▶ [Task directions] Which lines of the entries below run from the one holding "has height=664, width=760." to the one holding "Given: Jump to the last report page", inclusive? Set down exactly those lines and no others.

▶ [Data extract]
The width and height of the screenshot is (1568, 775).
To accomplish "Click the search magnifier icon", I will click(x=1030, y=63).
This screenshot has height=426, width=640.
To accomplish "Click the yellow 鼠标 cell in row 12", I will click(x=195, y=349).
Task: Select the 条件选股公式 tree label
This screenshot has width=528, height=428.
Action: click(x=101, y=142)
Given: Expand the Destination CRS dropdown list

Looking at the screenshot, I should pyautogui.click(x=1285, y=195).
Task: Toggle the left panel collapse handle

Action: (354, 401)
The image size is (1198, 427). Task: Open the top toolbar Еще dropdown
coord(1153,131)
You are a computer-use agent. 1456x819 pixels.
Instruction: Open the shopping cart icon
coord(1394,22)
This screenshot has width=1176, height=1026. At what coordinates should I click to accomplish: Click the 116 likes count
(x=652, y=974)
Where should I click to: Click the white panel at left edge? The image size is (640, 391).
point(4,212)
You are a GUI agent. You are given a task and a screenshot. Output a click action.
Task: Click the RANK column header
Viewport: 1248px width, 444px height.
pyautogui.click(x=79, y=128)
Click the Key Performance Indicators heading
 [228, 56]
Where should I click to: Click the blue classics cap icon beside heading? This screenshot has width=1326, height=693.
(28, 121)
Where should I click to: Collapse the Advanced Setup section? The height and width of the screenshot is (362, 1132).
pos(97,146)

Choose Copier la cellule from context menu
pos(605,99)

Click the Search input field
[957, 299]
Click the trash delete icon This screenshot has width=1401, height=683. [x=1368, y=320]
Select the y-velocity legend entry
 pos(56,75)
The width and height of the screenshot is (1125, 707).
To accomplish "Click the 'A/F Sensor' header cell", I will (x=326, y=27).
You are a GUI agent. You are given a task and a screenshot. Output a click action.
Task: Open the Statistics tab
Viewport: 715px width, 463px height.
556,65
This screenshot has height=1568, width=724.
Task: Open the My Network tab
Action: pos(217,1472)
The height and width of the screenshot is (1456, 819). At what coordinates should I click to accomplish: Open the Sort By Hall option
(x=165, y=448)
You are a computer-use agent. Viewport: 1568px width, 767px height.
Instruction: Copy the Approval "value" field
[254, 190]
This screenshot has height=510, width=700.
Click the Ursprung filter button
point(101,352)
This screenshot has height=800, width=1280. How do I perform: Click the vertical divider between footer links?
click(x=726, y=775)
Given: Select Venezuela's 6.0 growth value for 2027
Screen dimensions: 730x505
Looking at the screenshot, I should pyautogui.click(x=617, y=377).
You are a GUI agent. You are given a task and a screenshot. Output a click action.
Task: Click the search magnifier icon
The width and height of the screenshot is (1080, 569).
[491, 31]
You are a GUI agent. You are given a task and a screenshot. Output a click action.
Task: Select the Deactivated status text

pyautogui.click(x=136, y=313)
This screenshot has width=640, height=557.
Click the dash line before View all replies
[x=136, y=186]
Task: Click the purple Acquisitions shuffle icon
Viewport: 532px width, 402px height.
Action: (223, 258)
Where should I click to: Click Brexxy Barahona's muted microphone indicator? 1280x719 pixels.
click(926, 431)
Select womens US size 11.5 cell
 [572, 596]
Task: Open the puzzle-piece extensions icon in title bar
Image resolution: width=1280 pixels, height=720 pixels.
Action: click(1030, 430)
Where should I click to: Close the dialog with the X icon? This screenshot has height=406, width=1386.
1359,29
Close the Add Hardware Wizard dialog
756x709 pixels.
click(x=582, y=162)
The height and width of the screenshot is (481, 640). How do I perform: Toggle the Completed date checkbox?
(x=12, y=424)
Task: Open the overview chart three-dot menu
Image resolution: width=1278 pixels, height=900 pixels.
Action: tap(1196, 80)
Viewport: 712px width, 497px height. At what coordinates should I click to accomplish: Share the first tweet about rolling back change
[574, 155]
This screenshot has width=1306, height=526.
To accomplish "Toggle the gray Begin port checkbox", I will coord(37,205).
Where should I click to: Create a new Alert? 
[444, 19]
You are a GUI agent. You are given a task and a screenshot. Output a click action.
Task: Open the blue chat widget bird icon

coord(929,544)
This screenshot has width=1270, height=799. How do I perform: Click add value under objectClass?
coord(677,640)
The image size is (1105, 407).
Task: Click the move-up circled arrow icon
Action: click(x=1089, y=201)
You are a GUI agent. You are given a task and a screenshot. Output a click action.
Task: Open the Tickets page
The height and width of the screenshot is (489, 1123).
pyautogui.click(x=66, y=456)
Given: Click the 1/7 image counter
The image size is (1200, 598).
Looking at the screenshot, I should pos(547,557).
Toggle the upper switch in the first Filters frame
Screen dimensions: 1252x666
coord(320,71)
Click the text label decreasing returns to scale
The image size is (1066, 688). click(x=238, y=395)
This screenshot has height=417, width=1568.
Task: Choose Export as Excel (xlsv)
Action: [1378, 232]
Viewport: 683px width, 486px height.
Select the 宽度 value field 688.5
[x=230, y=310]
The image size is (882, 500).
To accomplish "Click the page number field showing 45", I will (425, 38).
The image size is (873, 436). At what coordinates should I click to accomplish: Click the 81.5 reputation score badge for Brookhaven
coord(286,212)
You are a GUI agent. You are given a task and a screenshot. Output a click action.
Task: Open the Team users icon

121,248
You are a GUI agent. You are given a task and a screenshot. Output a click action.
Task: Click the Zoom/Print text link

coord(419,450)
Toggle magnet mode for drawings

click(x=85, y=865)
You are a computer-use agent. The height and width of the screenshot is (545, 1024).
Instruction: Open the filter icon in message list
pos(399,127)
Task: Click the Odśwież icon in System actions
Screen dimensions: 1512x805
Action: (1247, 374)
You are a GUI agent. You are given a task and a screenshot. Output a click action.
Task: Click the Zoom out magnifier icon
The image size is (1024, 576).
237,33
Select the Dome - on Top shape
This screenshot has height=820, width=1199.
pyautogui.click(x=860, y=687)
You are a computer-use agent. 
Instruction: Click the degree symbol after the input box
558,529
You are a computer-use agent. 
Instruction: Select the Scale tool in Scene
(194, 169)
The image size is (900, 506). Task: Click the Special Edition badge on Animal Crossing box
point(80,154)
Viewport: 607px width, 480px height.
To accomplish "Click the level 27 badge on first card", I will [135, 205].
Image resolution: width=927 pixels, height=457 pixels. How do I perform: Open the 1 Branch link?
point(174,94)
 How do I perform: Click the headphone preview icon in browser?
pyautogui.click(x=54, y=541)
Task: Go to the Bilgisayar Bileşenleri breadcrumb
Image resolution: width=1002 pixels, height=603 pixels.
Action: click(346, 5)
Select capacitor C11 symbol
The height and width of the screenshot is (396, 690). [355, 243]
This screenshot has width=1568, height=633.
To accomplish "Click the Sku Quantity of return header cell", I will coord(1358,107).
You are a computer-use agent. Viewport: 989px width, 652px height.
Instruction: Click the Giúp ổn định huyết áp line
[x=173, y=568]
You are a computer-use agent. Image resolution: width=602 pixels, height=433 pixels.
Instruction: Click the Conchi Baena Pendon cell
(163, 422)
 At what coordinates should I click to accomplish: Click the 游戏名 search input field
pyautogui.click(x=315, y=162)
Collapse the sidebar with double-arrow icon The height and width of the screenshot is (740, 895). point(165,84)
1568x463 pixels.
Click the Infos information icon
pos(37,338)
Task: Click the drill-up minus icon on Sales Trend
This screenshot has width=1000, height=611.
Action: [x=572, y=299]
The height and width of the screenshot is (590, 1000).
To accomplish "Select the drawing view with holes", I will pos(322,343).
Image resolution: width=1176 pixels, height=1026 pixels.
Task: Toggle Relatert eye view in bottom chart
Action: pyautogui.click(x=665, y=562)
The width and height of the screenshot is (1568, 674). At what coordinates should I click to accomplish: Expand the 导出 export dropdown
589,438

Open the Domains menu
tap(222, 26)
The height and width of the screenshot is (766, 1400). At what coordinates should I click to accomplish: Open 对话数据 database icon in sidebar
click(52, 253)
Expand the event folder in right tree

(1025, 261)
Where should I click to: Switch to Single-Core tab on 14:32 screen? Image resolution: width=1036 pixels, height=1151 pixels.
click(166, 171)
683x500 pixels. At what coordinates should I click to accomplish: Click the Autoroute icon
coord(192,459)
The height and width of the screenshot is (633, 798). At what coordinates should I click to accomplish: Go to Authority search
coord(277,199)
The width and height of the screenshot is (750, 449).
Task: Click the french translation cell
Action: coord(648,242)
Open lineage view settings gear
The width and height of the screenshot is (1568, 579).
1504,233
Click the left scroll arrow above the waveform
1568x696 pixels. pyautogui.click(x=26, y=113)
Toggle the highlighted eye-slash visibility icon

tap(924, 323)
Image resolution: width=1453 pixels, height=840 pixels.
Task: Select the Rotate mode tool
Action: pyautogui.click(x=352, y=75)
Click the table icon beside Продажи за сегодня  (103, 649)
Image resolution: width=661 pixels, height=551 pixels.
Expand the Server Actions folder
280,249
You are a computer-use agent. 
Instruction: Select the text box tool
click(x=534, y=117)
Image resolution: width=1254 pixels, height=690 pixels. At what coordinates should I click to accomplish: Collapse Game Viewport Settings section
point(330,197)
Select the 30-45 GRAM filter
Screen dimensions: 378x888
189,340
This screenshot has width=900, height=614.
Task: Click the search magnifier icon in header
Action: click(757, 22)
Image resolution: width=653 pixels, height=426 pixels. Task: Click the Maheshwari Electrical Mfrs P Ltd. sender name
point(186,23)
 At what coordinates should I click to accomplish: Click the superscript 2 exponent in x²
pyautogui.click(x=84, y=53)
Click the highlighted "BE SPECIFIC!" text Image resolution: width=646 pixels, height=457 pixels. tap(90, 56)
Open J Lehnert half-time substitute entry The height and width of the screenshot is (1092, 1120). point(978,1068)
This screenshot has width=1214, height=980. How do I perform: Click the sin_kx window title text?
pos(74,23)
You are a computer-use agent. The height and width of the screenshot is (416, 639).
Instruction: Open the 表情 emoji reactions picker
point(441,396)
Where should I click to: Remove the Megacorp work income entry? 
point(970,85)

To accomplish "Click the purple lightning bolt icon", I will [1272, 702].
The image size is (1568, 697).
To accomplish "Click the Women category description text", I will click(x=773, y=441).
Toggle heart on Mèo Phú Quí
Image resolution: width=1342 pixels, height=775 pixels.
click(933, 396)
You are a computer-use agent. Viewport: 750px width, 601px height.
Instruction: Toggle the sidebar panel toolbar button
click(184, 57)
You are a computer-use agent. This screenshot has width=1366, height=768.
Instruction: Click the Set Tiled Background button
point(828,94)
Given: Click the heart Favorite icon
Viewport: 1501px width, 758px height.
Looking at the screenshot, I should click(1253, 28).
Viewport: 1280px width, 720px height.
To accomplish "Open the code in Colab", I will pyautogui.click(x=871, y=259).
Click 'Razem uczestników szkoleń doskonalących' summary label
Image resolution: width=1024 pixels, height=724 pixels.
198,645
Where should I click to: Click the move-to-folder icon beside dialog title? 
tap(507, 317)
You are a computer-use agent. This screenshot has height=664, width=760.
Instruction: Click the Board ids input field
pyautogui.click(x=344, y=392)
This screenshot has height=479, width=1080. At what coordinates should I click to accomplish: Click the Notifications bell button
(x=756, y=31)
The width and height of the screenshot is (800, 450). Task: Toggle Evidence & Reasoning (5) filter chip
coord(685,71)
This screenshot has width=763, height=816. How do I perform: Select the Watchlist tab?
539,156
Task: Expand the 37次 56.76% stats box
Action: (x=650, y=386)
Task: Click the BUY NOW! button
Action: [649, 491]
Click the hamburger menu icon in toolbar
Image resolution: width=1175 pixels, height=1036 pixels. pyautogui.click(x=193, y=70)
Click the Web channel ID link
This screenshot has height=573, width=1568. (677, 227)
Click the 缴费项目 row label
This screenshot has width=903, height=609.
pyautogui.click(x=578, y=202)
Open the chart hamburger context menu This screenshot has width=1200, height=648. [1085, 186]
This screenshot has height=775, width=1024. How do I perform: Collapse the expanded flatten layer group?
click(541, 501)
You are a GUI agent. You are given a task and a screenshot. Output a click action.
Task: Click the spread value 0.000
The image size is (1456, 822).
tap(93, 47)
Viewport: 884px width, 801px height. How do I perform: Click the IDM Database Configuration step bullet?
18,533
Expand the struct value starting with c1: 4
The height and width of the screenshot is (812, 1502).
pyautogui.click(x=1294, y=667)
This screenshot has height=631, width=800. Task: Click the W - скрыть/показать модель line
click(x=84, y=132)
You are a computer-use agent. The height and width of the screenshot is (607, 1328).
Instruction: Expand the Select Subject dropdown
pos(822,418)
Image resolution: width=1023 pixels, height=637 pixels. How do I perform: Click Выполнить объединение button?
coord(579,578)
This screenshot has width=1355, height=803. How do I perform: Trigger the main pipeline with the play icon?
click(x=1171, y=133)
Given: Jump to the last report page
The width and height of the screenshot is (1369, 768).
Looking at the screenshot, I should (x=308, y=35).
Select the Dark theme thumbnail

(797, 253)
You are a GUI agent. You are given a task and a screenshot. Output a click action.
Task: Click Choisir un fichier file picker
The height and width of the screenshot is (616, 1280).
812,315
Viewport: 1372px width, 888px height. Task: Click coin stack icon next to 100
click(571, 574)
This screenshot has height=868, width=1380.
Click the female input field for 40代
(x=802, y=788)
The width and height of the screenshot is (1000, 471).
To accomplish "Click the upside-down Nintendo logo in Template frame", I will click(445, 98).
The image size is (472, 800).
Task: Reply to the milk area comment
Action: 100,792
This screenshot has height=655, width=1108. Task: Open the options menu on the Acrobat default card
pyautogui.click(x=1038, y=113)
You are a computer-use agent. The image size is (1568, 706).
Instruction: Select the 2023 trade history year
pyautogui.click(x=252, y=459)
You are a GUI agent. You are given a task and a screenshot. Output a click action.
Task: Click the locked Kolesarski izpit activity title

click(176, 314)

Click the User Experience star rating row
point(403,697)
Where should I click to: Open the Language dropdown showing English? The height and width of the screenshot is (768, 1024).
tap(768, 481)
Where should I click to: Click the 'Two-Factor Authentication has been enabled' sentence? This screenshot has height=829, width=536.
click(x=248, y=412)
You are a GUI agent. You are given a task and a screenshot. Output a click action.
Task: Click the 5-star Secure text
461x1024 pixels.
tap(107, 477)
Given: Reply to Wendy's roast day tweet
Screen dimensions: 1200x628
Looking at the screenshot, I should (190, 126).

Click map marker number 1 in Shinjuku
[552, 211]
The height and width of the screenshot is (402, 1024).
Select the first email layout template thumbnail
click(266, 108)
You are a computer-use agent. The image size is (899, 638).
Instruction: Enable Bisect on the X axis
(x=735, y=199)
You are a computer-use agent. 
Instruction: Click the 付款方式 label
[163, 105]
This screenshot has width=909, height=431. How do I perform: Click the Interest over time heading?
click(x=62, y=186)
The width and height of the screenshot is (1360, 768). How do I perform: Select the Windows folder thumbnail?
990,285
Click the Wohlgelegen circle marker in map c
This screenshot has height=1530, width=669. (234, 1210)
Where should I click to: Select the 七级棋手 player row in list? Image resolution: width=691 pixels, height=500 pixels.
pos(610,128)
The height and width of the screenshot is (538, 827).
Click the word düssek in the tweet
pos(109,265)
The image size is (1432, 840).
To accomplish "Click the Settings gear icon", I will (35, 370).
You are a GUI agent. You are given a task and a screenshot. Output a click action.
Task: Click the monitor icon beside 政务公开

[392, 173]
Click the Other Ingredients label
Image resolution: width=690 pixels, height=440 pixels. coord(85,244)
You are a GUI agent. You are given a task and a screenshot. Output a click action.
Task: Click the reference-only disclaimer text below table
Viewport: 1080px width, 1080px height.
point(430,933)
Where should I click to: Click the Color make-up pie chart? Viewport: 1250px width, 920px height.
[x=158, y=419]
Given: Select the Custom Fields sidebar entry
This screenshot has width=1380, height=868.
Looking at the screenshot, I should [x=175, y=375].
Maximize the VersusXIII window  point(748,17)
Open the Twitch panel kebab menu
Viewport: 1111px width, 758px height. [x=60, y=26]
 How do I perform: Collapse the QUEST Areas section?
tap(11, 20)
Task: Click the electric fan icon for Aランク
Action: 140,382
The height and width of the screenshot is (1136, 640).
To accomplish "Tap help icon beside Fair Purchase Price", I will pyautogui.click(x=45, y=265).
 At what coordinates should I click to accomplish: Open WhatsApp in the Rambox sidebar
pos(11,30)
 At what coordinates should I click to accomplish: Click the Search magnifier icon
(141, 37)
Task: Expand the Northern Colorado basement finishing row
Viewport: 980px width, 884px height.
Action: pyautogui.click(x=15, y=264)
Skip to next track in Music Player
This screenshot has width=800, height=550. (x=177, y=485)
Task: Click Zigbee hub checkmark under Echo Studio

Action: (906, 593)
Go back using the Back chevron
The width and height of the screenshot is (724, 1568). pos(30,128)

▶ [Output]
You are a computer-use agent. This screenshot has height=664, width=760.
Instruction: Click the Board ids input field
pyautogui.click(x=344, y=392)
This screenshot has height=479, width=1080. At what coordinates should I click to accomplish: Click the Notifications bell button
(x=756, y=31)
The width and height of the screenshot is (800, 450). Task: Toggle Evidence & Reasoning (5) filter chip
coord(685,71)
This screenshot has width=763, height=816. How do I perform: Select the Watchlist tab?
539,156
Task: Expand the 37次 56.76% stats box
Action: (x=650, y=386)
Task: Click the BUY NOW! button
Action: [649, 491]
Click the hamburger menu icon in toolbar
Image resolution: width=1175 pixels, height=1036 pixels. pyautogui.click(x=193, y=70)
Click the Web channel ID link
This screenshot has height=573, width=1568. (677, 227)
Click the 缴费项目 row label
This screenshot has width=903, height=609.
pyautogui.click(x=578, y=202)
Open the chart hamburger context menu This screenshot has width=1200, height=648. [1085, 186]
This screenshot has height=775, width=1024. How do I perform: Collapse the expanded flatten layer group?
click(541, 501)
You are a GUI agent. You are given a task and a screenshot. Output a click action.
Task: Click the spread value 0.000
The image size is (1456, 822).
tap(93, 47)
Viewport: 884px width, 801px height. How do I perform: Click the IDM Database Configuration step bullet?
18,533
Expand the struct value starting with c1: 4
The height and width of the screenshot is (812, 1502).
pyautogui.click(x=1294, y=667)
This screenshot has height=631, width=800. Task: Click the W - скрыть/показать модель line
click(x=84, y=132)
You are a computer-use agent. The height and width of the screenshot is (607, 1328).
Instruction: Expand the Select Subject dropdown
pos(822,418)
Image resolution: width=1023 pixels, height=637 pixels. How do I perform: Click Выполнить объединение button?
coord(579,578)
This screenshot has width=1355, height=803. How do I perform: Trigger the main pipeline with the play icon?
click(x=1171, y=133)
Given: Jump to the last report page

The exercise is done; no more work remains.